- Dataset entries -
——————

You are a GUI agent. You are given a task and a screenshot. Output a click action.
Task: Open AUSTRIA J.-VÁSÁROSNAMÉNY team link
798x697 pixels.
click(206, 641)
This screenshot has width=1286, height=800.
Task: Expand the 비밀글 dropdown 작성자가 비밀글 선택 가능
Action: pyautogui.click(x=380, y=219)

——————

- Exercise instructions -
Rewrite the entries with "click action" swapped for "mouse click", keeping everything else the same.

- Task response -
You are a GUI agent. You are given a task and a screenshot. Output a mouse click.
Task: Open AUSTRIA J.-VÁSÁROSNAMÉNY team link
798x697 pixels.
click(206, 641)
This screenshot has width=1286, height=800.
Task: Expand the 비밀글 dropdown 작성자가 비밀글 선택 가능
Action: pyautogui.click(x=380, y=219)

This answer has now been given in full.